| AUFGABE |
Gib die Zeilen der folgenden Daten als nummerierte Liste aus und lass dabei Leerzeilen weg. Übernimm die Bilder nicht in die Antwort.

| DATENZEILEN |
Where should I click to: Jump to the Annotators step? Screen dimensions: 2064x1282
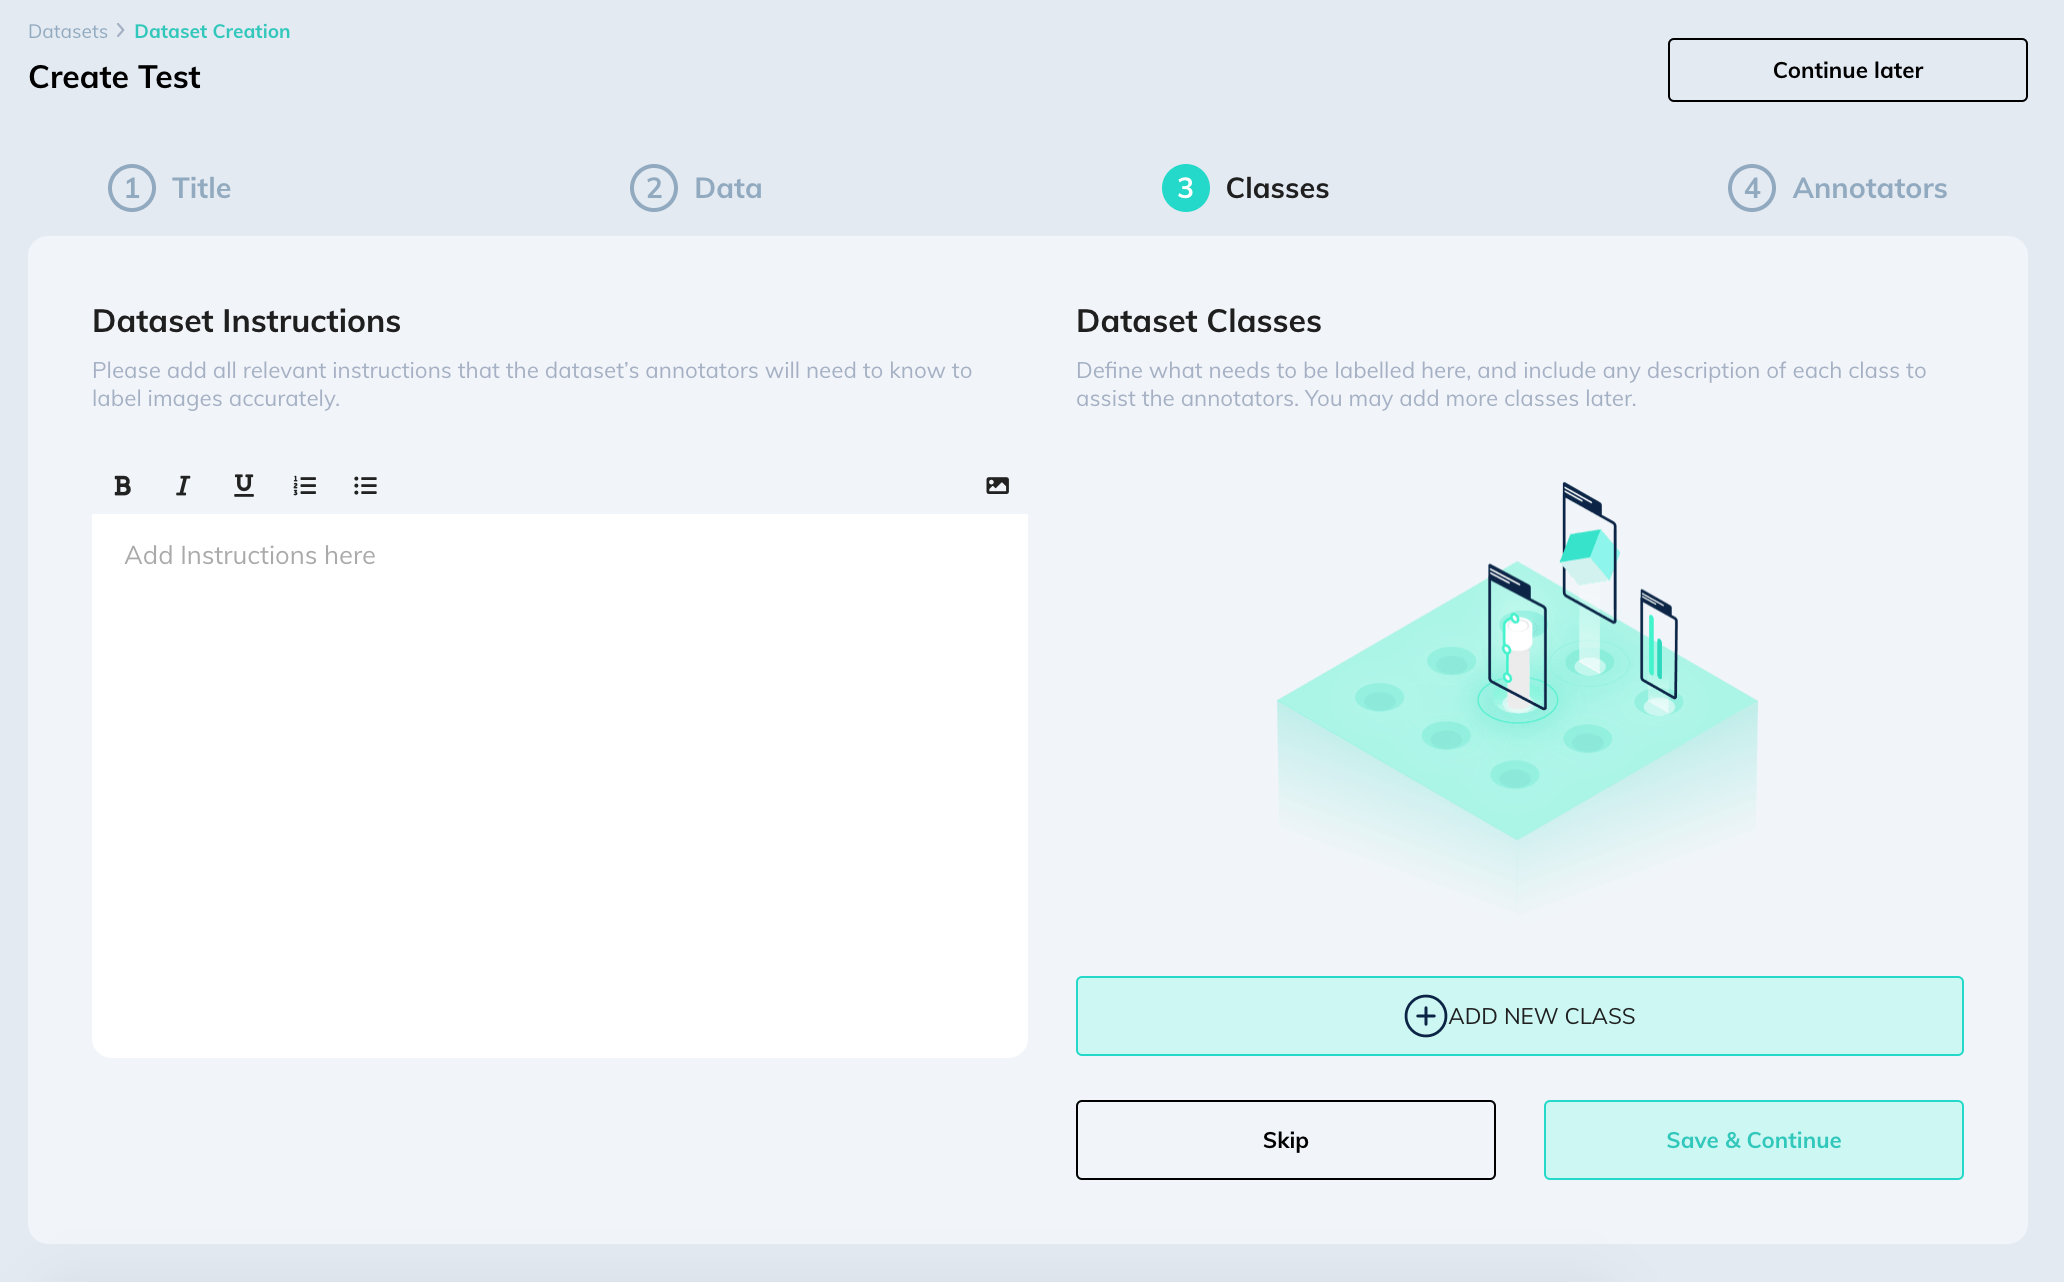coord(1869,188)
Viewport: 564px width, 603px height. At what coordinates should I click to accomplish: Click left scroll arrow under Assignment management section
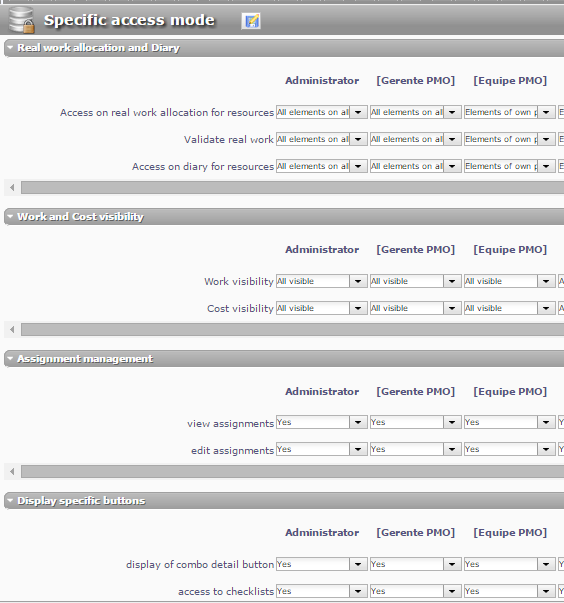point(12,471)
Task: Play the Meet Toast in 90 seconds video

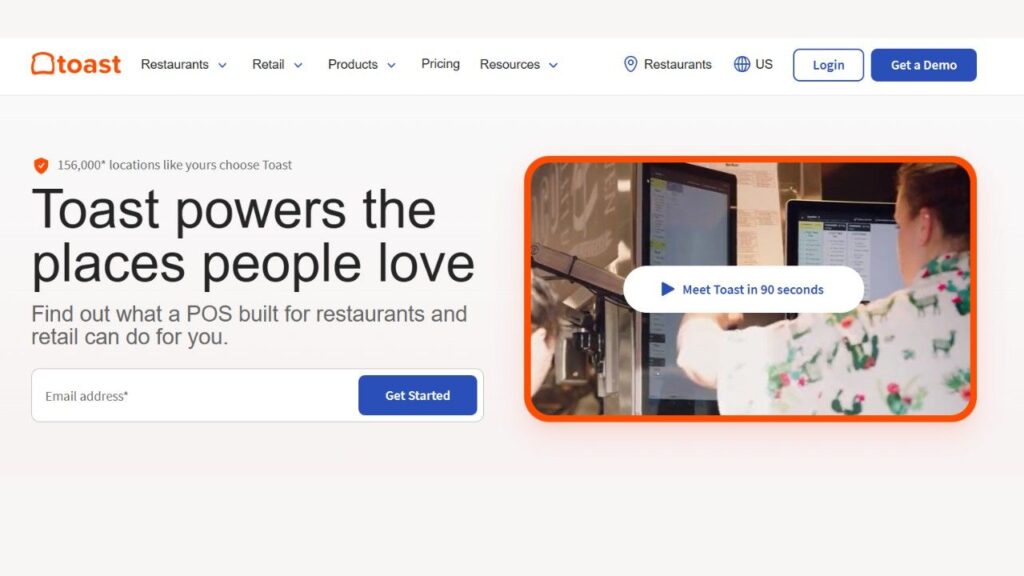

| RICHTIGE AUSGABE |
1. Where should I click to: Jump to the Annotators step? Screen dimensions: 2064x1282
2. coord(1869,188)
3. Viewport: 564px width, 603px height. At what coordinates should I click to accomplish: Click left scroll arrow under Assignment management section
4. point(12,471)
5. Task: Play the Meet Toast in 90 seconds video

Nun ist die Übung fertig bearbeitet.